● About this task
Transcribe the entries below exactly, starting with the line that has "Where should I" and stopping after the line that has "This screenshot has height=768, width=1382."; no pictures belong in the copy.

● Data section
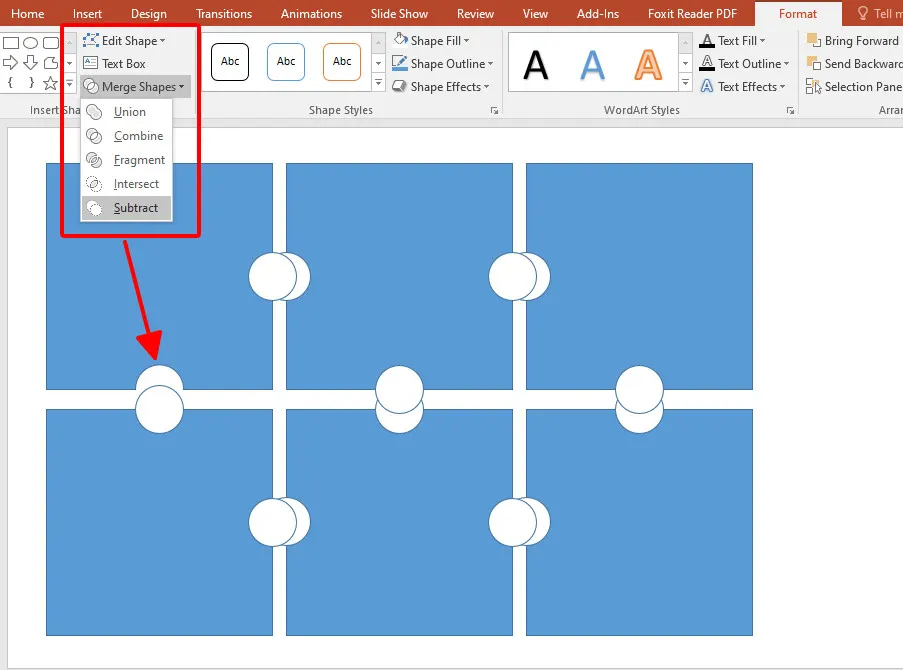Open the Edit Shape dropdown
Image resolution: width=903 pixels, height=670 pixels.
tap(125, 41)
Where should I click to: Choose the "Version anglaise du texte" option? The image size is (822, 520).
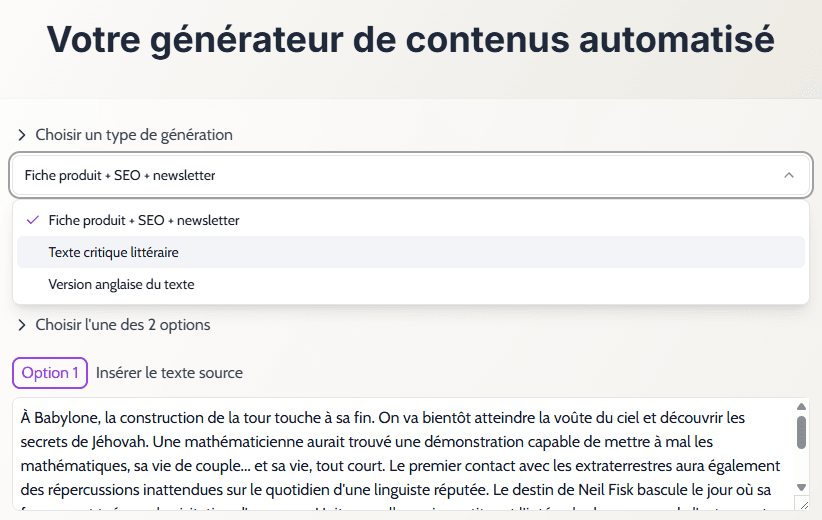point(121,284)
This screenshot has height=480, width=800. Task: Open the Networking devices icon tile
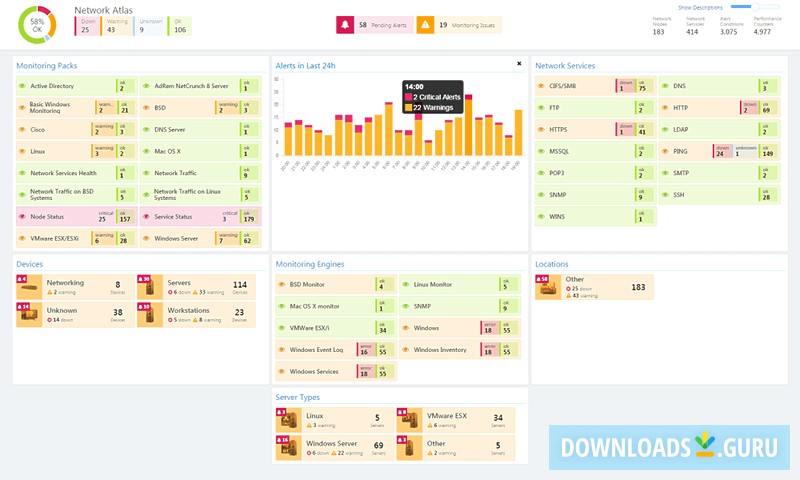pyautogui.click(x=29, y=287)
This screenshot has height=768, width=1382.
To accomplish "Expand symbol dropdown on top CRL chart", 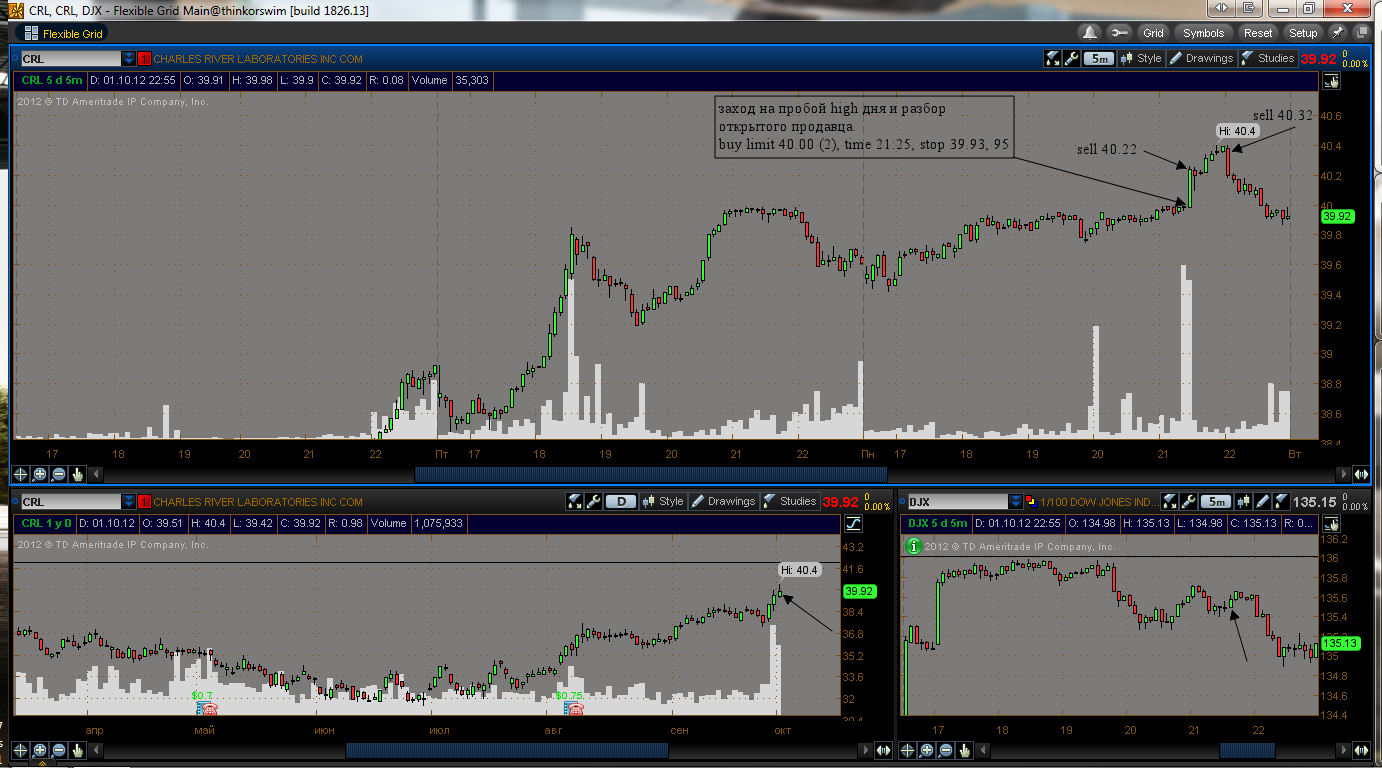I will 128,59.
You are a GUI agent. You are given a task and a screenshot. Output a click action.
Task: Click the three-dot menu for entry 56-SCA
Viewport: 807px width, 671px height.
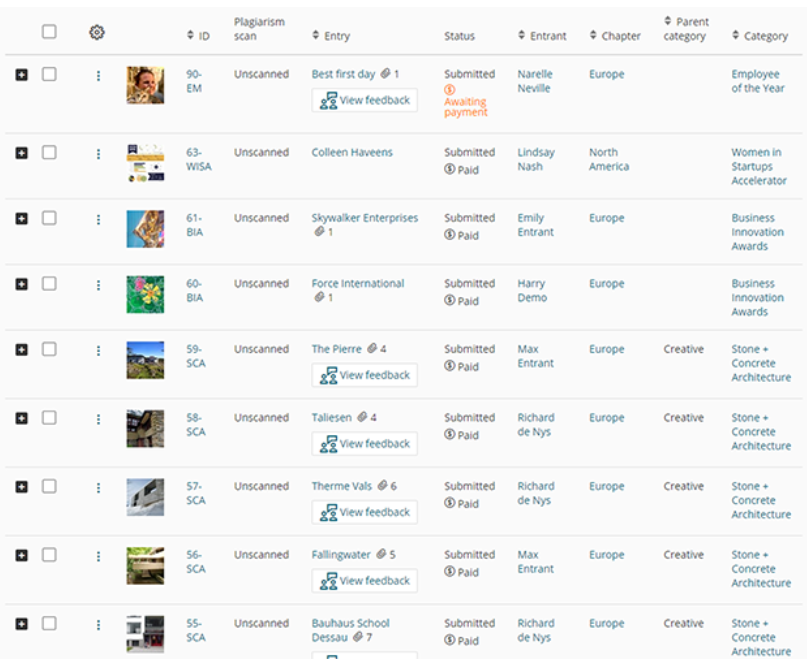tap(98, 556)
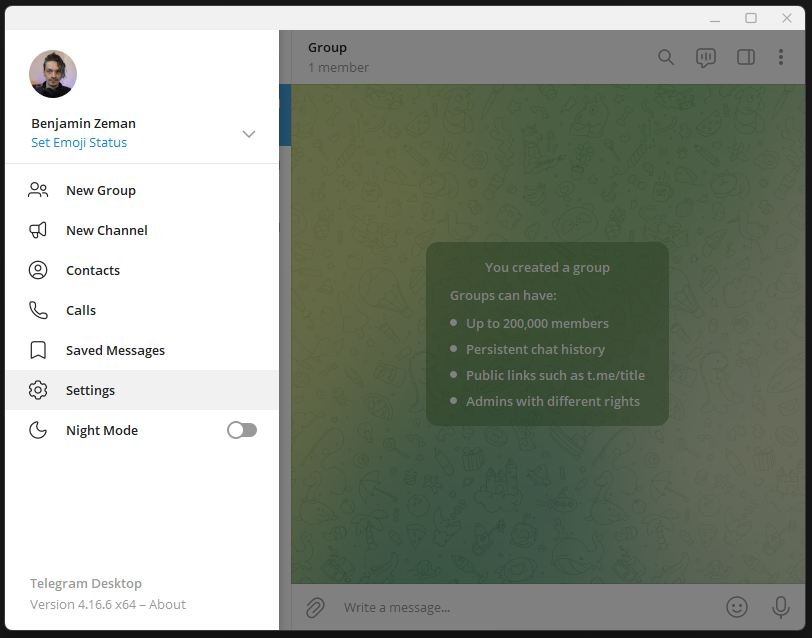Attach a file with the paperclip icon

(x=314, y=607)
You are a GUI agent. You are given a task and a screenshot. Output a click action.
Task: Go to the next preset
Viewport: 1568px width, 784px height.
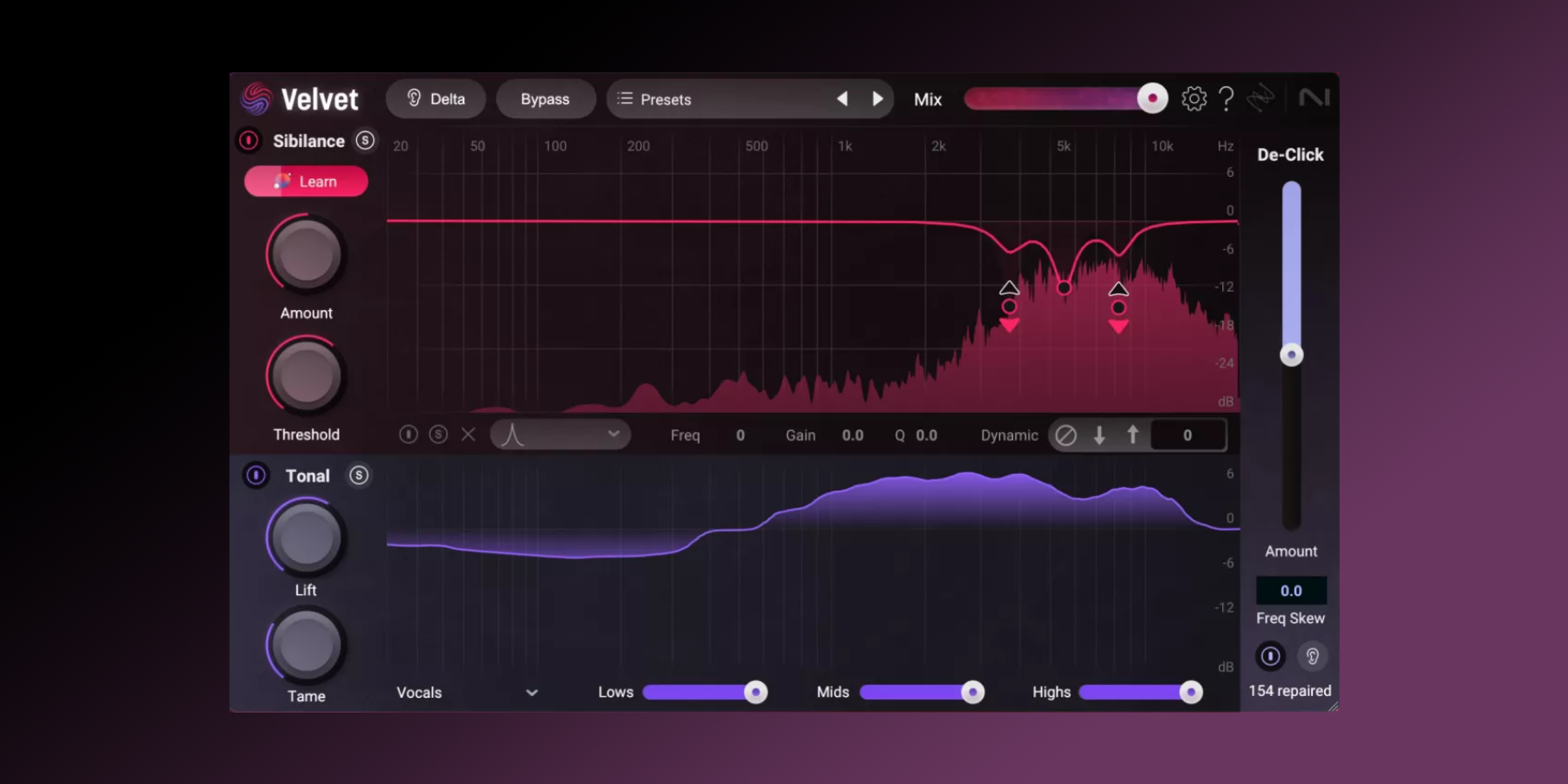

● Task output
Where should I click to: Choose the "Version anglaise du texte" option? The image size is (822, 520).
point(121,284)
This screenshot has height=480, width=800. Task: Open the Networking devices icon tile
pyautogui.click(x=29, y=287)
This screenshot has height=768, width=1382.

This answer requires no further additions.